I'm interested in the idea of human rights as a necessary or useful fiction, or something like that. But I don't like the word 'fiction' because it seems to undermine the sense that such rights are important. (This issue reminds me of the debate about the word 'superstition' in Wittgensteinian philosophy of religion. Some people claim that certain types of belief, associated with fundamentalism, just are superstitious. Others, notably Brian Clack, object that a philosophy that only describes ought not to use such pejorative terms. I don't agree with him on everything, but I certainly think Clack has a point here. I'm not at all sure that a purely neutral description (as distinct from a mutually acceptable and non-controversial one) is possible.)

Various kinds of rights talk have existed for a long time, but it has been argued (see here, for instance) that the concept of human rights as we know it is only as old as the 1970s. It isn't timeless or universal, and I don't think we can explain why something is wrong by appealing to a human right that it violates. Rather, we should identify rights (if we're going to do so at all) by thinking about what is unjust or unacceptable. And I think that we should try to identify human rights and protect them. Basically I think the work of such groups as Human Rights Watch (formerly Helsinki Watch) is valuable and that they should not feel that they ought to change their names (no offense to Helsinki!). To my ears these are pretty minimal claims, and they might not sound worth defending. But my sense is that they need to be defended.

I won't go into why I have this sense here (although I could if anyone wanted me to), nor will I spend much time on arguments against rights talk. Instead, I'll mention a couple of apparent problems with the notion of human rights, and say a little about why I don't think these are major concerns for a certain kind of metaphysically innocent talk about rights.
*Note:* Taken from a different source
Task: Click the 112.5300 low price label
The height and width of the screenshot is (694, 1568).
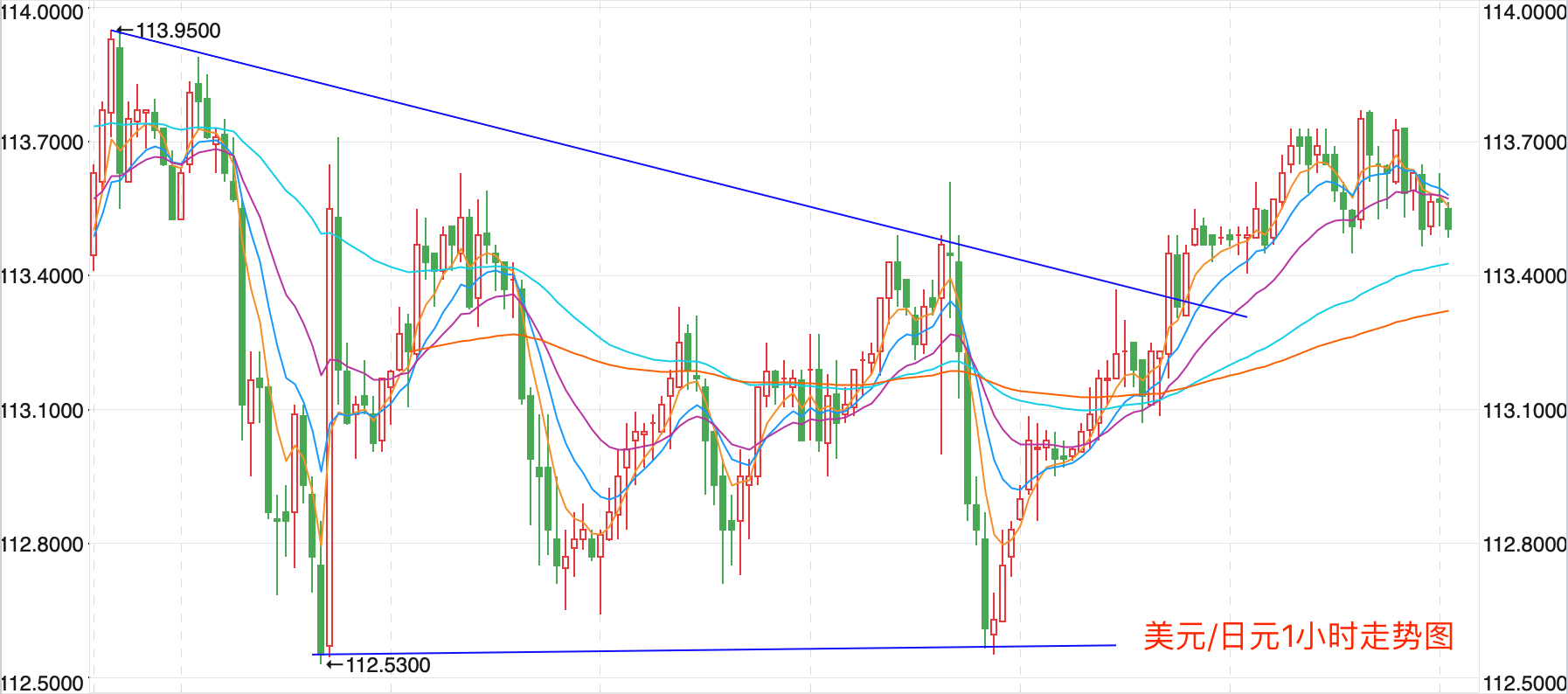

Tommi Uschanov, in a comment on a previous post, brought up this passage from Raimond Gaita, and suggested that talk about violating someone's rights would be right at home in the list of parodies:
[...] if one puts in the mouth of the remorseful person many of the philosophical accounts of what makes an obligation a moral obligation or a principle a moral principle, of the nature of morality and of its authority, we get parody. 'My God what I have done? I have violated the social compact, agreed behind a veil of ignorance.' 'My God what have I done? I have ruined my best chances of flourishing.' 'My God what have I done? I have violated rational nature in another.' 'My God what have I done? I have diminished the stock of happiness.' 'My God what have I done? I have violated my freely chosen principles.' An answer must surely be given to why, at one of the most critical moments of moral sobriety, so many of the official accounts of what it is for something to be of moral concern, the accounts of the connection between obligation and what it means to wrong someone, appear like parodies. (Gaita, Good and Evil, 2nd edn., p. xxi) 
I agree that "My God, what have I done? I have violated someone's human rights" sounds like a parody. But all of these examples seem to sound ridiculous because they substitute an account of why an act might be wrong for a description of the wrong act. Think of murder. What belongs after "What have I done?" is something like "I have killed a man. Someone's husband. Someone's father. Someone's son. I have ended, taken, a human life." Perhaps what belongs is also a certain amount of incoherence. Weeping and wailing would not be out of place. Rational accounts of why murder is wrong would be. I think that Gaita has a point, but it would be unfair (or simply a mistake) to dismiss all attempts to explain the wrongness of killing out of hand.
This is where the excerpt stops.